Frugalité et fragilité dans la ruralité alpine. Les traces d’une double image (Tessin, Valais, 1750–1914)


Au milieu du XVIIIe siècle, lorsque la culture européenne et les philosophes des Lumières «découvrent» les Alpes, celles-ci sont perçues comme un monde lointain des malheurs et de la corruption de la civilisation urbaine. La vie dans les Alpes coagule les valeurs de simplicité et de frugalité propres d’un monde agreste idéalisé, où l’absence de luxe et d’éclats va de pair avec les idéaux de liberté et d’égalité. Les recherches historiques des dernières années ont amplement reconnu le caractère idéalisé de cette image sans pour autant en apercevoir entièrement les implications économiques.

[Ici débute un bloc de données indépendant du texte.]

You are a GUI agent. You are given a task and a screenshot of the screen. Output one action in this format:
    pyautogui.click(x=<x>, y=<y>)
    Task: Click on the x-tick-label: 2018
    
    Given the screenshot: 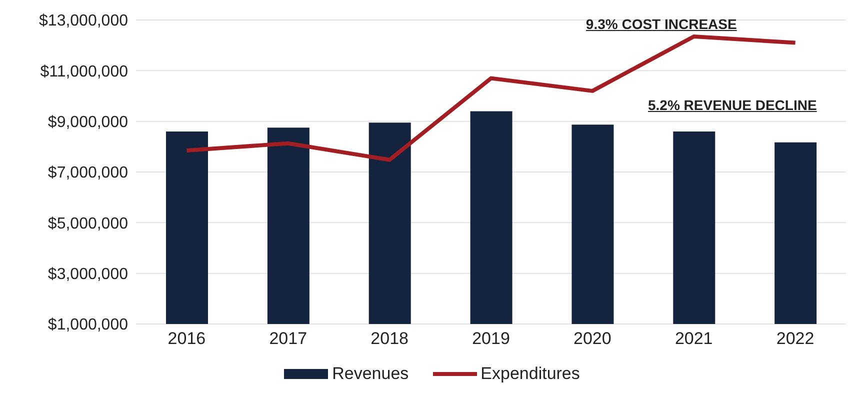 What is the action you would take?
    pyautogui.click(x=389, y=338)
    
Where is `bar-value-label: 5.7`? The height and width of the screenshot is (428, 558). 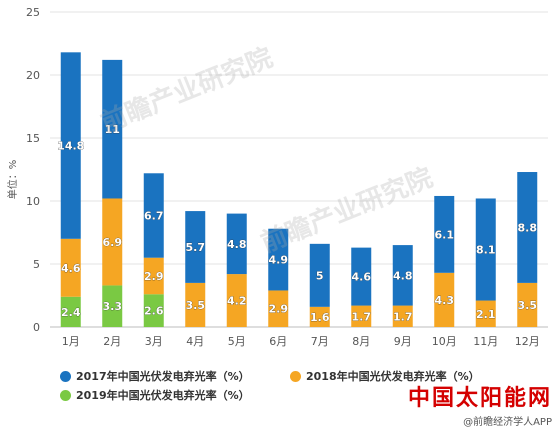 bar-value-label: 5.7 is located at coordinates (196, 248).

Après un survol sur les observations des contemporains autour de la frugalité de la vie des montagnards, l’article essaye de reconstruire l’étendue du surendettement dans quelques régions alpines. La substitution de l’image d’un monde frugale avec celle d’un monde fragile s’opère durant la seconde moitié du XIXe siècle. La frugalité demeure néanmoins un trait marquant des sociétés montagnardes et pouvant expliquer, du moins au début du XXe siècle, leur moindre exposition aux risques de surendettement.